### What is required
Where "Uncheck" occurs in a line of the entries below, copy that line.

══════════════════════════════

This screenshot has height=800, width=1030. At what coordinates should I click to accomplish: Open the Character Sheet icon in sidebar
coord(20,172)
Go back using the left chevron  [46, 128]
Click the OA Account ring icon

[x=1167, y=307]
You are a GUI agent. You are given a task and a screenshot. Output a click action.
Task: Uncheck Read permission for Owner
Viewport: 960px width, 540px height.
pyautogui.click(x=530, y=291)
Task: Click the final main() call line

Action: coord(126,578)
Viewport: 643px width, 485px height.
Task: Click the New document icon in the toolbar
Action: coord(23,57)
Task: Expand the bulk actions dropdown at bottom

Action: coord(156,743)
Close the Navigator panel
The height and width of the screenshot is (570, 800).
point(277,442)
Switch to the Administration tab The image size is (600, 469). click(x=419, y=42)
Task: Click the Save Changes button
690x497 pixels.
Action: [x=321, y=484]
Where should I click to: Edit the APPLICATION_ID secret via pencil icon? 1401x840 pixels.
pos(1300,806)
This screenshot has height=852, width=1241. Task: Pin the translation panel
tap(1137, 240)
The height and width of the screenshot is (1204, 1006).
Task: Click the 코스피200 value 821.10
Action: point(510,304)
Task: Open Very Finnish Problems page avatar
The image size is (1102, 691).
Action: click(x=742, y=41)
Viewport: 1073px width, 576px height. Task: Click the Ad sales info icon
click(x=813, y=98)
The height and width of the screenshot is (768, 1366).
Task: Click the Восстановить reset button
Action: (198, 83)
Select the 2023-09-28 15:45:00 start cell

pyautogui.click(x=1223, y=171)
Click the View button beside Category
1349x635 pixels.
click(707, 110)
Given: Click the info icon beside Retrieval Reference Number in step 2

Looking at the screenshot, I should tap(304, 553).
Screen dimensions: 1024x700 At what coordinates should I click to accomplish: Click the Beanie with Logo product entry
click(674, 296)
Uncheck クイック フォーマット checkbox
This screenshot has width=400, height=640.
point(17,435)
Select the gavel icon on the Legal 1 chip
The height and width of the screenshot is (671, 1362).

══════════════════════════════

### Result below
Task: Uncheck Read permission for Owner
Uncheck クイック フォーマット checkbox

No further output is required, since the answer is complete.